The Arolsen Archives have added around a million new documents to their online archive. These latest additions include pictures of prisoners and transport lists from Auschwitz concentration camp as well as thousands of letters written by Soviet forced laborers to their families. A comprehensive collection of documents from the British and French occupation zones can now also be searched for the names of victims of Nazi persecution.

“Be good to me, little sister, I have not forgotten you and I will never forget you. You are angry with me for not sending postcards. I have already written three postcards, but I don’t know why you don’t get them,” wrote Maria Borodinja to her sister Anna in April 1943. Her postcard is one of thousands of documents from a new collection in the online archive of the Arolsen Archives that contains letters from Soviet citizens who were deported to Germany as forced laborers and wanted to write to their families back home.

*Names cannot be equated with people. Some of the names of people persecuted by the Nazis appeared on several documents and were therefore counted more than once.

Sometimes the forced laborers also attached photos to their letters and postcards.

But their relatives very probably never received these messages. Today, they are stored in Ukrainian state archives, which are now trying to return undelivered letters to the descendants of these so-called Eastern workers. The Arolsen Archives have received copies of the documents and have added them to their archives with the aim of making more information about forced laborers available.

Digital information at your fingertips

To make it possible to search the documents in the online archive of the Arolsen Archives for keywords, not only are a large number of staff involved in digitizing the documents, they are also busy indexing them. Important pieces of information such as names, locations, and dates must be typed out and linked to each individual document. State-of-the-art technology for fast data retrieval provided by our partner, the World Holocaust Remembrance Center Yad Vashem, also helps to make the documents more searchable.

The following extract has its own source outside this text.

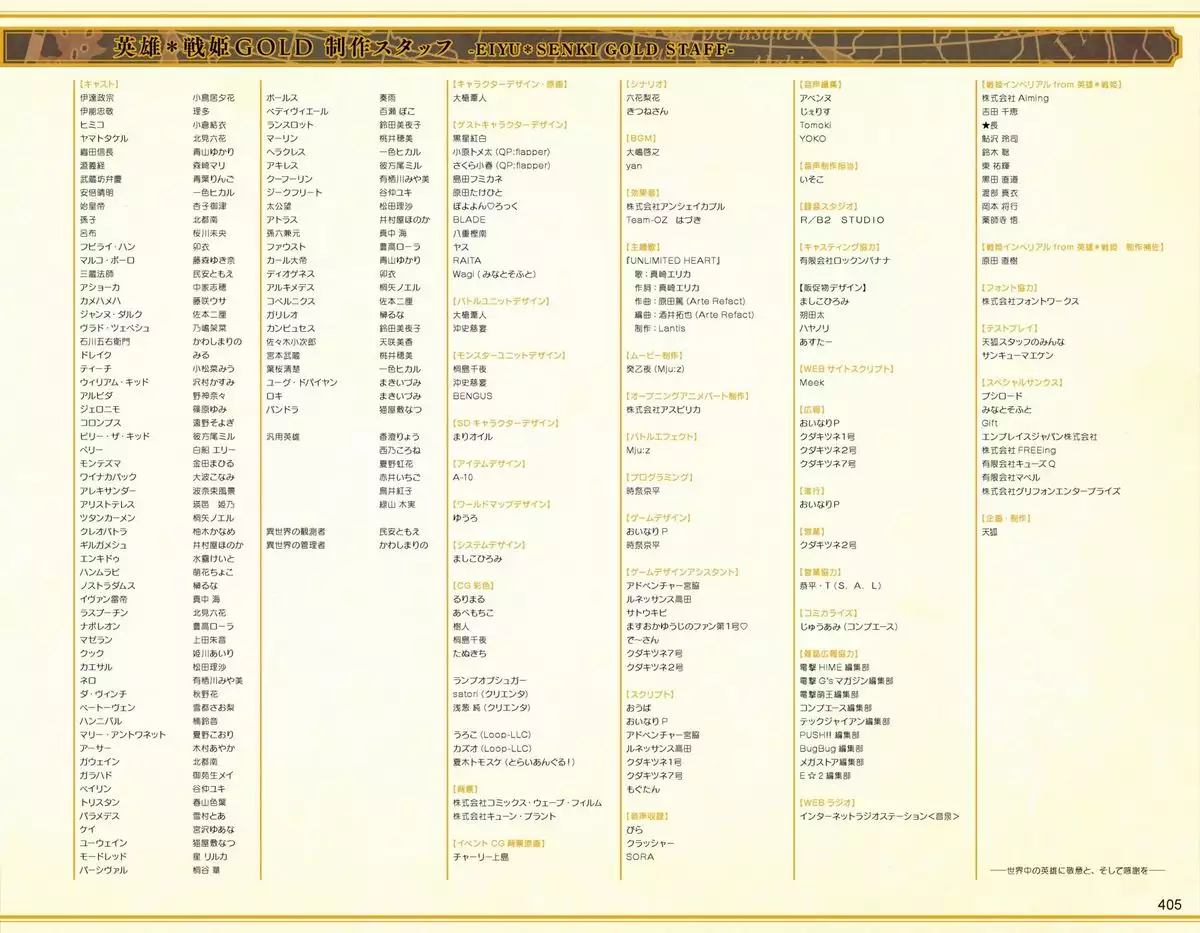Select A-10 under アイテムデザイン

click(463, 477)
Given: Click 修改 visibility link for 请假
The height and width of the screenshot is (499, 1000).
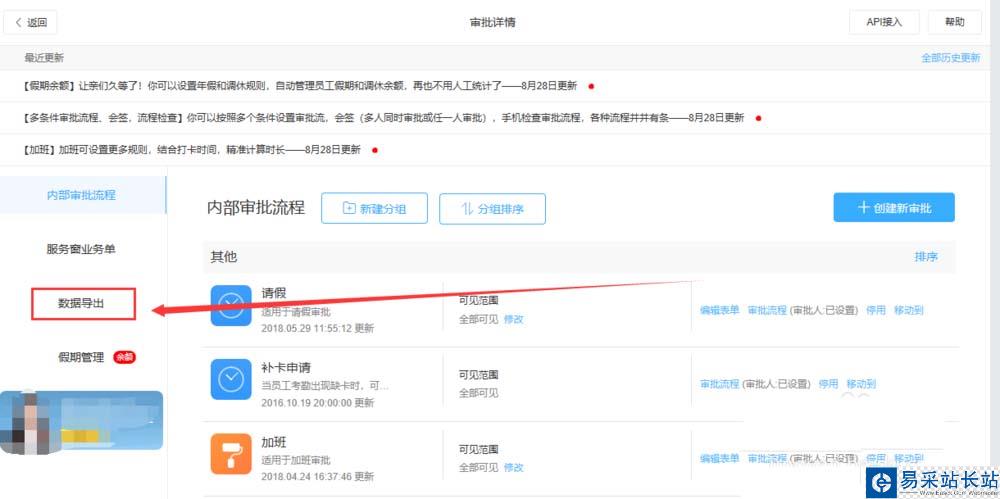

Watch this video to get the best tips for your search in our online archive:

New documents on Auschwitz

The Arolsen Archives have been working with the Auschwitz-Birkenau State Museum for two years now to provide access to more information on the names and fates of the people who were imprisoned there. As a result of this partnership, the well-known Photos of male prisoners taken in Auschwitz can now be accessed in the online archive. In addition, students taking part in our “Every Name Counts” project have been working on Transport lists (to and from Auschwitz and other camps), which can now be searched for individual names.

Deportation lists from Vienna

By entering into a new cooperation with the Documentation Center of Austrian Resistance in Vienna, we have been able to add deportation lists of Jews from Austria to the online archive. These documents were already available beforehand, but only as old copies that were barely legible and hardly searchable. “Vienna was home to one of the largest Jewish communities in the former German Reich,” explains the Deputy Head of Archives Giora Zwilling (Arolsen Archives). “Thanks to our cooperation with the Documentation Archive, we received photos and metadata for the deportation lists in October and integrated them into our online archive.”

Documents produced by the Allies

Lists and other documents from the British and French occupation zones with information on more than five million names* of Nazi victims are now also available in the online archive. These documents were created on the orders of the Allies after the end of the war to document Nazi persecution. This collection has been indexed and made available to the Arolsen Archives by the genealogy portal Ancestry as part of a cooperative project.